:: Exercise ::
Which lines of the listing below contain the word "icon"? Return them.

:: Input data ::

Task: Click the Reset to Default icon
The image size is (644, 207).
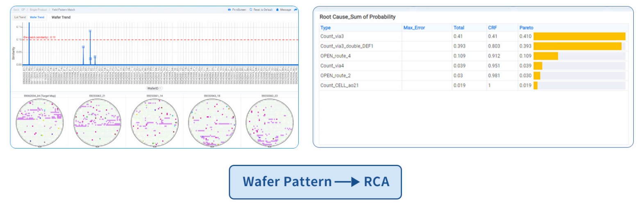Action: tap(251, 9)
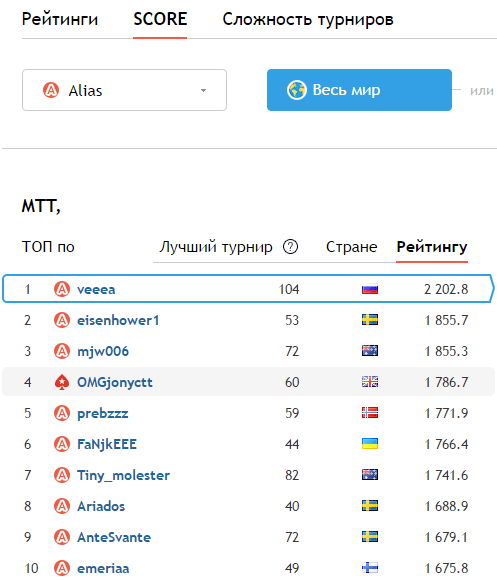Click the Russian flag in veeea's row

(370, 289)
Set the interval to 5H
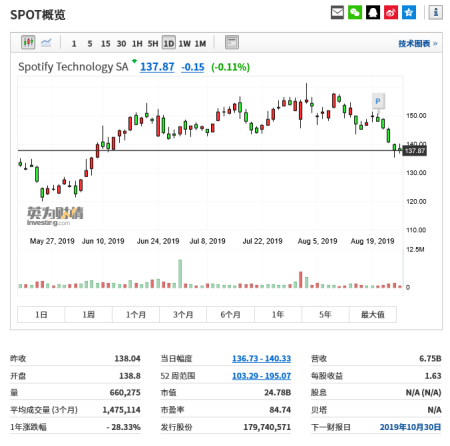Screen dimensions: 450x446 click(153, 44)
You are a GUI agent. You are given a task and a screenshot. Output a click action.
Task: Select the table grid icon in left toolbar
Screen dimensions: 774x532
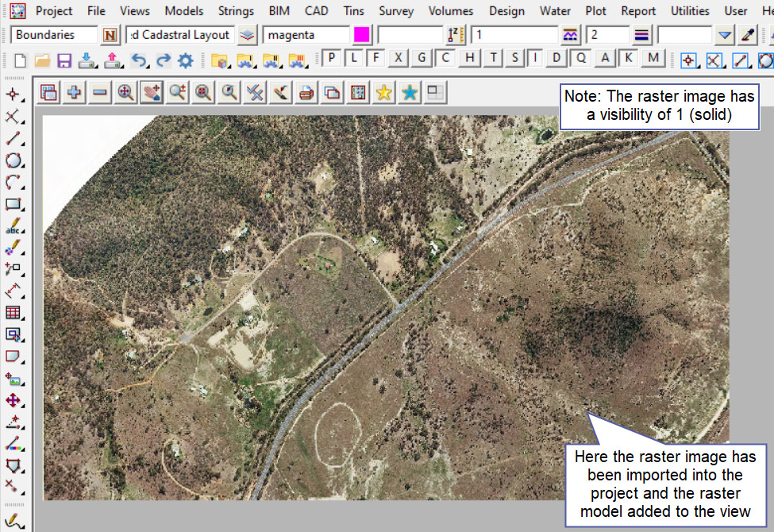13,313
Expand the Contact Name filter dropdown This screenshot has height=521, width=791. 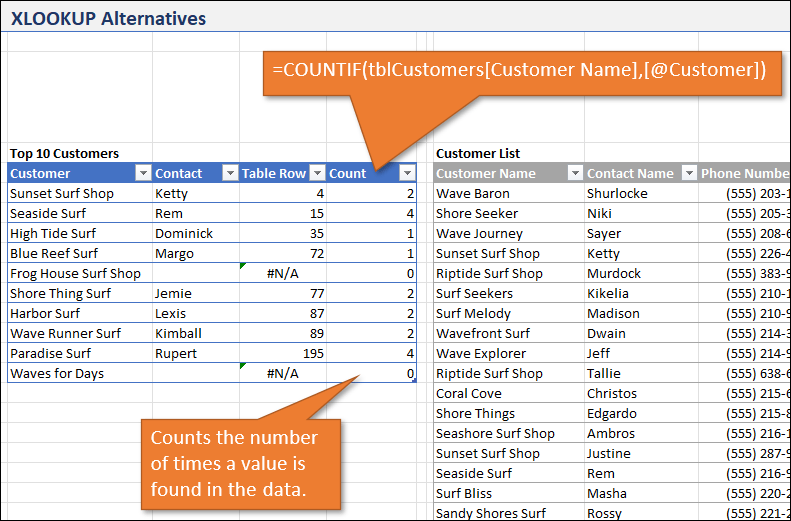[687, 173]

:: Solved exercise ::
Task: Click the Reset to Default icon
Task: Select the table grid icon in left toolbar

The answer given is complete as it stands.